Who will say it now?
Jacob Oost
Jan 30 2009 at 12:59am
From what I know about the Chicago school, I don’t think they deny reality, rather I think they discuss how an economy would function in the absence of certain government restraints.
Could you elaborate what you meant by Chicago denying reality?
Bill Woolsey
Jan 30 2009 at 7:01am
Lucas didn’t deny reality.
He recognized the problem. Output 8% below long term trend within six months.
He rejected market clearing as a solution. Deflation is no more feasible today than in the Great Depression.
He recognized that velocity is much lower. And advocated quantitative easing to offset the drop in velocity.
I suppose we could say that Lucas’ macro work since the seventies didn’t add anything to what Milton Friedman could have said in the sixties.
And maybe there are some people people who have continued with the new classical/real business cycle approach that insist that it is policy relevant.
But not Lucas.
The New Keyesians have been more consistent. They have determined (somehow) that this recession will last a long time, so that fiscal stimulus, even at this late date. will help things. The
problem with fiscal stimulus is that it takes too much time to actually implement. That is an issue
with short recessions.
Federal funds targetting implemented through open market purchases of T-bills has broken down. The new Keynesians, for no reason I can see, are identifying this with monetary policy and so monetary policy has failed. Or so they say.
In my view, the “failure” is in academic finance and financial economics, including money and banking.
I really don’t think there is a lot of puzzle as
to why a collapse of the financial sector would cause a drop in aggregate demand. Various elements of AD are plausibly related. And from
a “monetarist” perspective, that money demand would rise and velocity fall isn’t too much of a
suprise either.
The version of monetarism that was based on finding the fixed velocity is long gone.
It is the finance people for whom this is an intellectual crisis.
Steve Spiller
Jan 30 2009 at 10:42am
Arnold – I hope that you and Don will video tape the panels and keynote address and make them available to those of us who are unable to attend.
Thanks
Floccina
Jan 30 2009 at 11:10am
(3) A cut in the employer contribution to the payroll tax would be much more timely, more targeted, and temporary
Why not permanently eliminate the payroll tax for workers and employers? If that is too much how about eliminate the payroll tax for workers making less than 25K per year or so?

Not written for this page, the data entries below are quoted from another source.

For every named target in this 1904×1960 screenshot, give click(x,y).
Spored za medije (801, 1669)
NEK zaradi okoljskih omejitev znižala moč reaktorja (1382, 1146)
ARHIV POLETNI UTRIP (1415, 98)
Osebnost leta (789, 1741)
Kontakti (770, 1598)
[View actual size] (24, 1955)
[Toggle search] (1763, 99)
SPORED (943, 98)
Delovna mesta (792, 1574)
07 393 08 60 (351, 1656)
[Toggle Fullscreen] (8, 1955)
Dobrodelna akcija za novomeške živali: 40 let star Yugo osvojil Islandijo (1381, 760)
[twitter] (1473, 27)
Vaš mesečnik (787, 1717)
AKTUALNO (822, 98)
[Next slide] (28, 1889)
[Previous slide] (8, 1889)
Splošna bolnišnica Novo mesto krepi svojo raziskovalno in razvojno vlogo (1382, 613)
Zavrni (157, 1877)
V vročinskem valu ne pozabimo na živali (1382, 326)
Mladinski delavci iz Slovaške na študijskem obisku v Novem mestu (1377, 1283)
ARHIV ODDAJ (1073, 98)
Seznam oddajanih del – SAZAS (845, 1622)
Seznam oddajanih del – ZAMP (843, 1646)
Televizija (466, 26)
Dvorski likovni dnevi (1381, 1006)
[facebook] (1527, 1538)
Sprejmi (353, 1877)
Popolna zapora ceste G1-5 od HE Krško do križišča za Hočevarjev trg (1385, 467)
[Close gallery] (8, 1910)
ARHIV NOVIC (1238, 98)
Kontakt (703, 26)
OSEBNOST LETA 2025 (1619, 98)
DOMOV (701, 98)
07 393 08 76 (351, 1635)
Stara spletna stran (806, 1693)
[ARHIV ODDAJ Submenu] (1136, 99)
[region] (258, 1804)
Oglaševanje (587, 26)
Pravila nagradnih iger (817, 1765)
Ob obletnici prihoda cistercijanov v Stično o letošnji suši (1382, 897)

IMO this is a tax cut that may pay for itself in the long run because it begins to erode the idea that SS is a retirement plan were those who paid in more should get more out and were the retirement age cannot rise because heck I paid into it under an agreement.
fundamentalist
Jan 30 2009 at 12:21pm
Greg Ransom: “Why isn’t Roger Garrison the God of all macroeconomists right now?”
Excellent point. I haven’t read anyone who knew more about macro than Garrison. One of the major problems with modern mainstream macro is that economists have no knowledge of the history of economics. If they knew that history as well as Garrison and other Austrians, they would realize they have to go back to the 1930’s and pick up the threads that Keynes abandoned. They have to introduce real capital and a sound theory of money.
Charlie
Jan 30 2009 at 3:49pm
Can Don Boudreaux pass that test? Does he have any macro publications?
tom
Feb 1 2009 at 1:13pm
“Excellent point. I haven’t read anyone who knew more about macro than Garrison. One of the major problems with modern mainstream macro is that economists have no knowledge of the history of economics. If they knew that history as well as Garrison and other Austrians, they would realize they have to go back to the 1930’s and pick up the threads that Keynes abandoned. They have to introduce real capital and a sound theory of money.”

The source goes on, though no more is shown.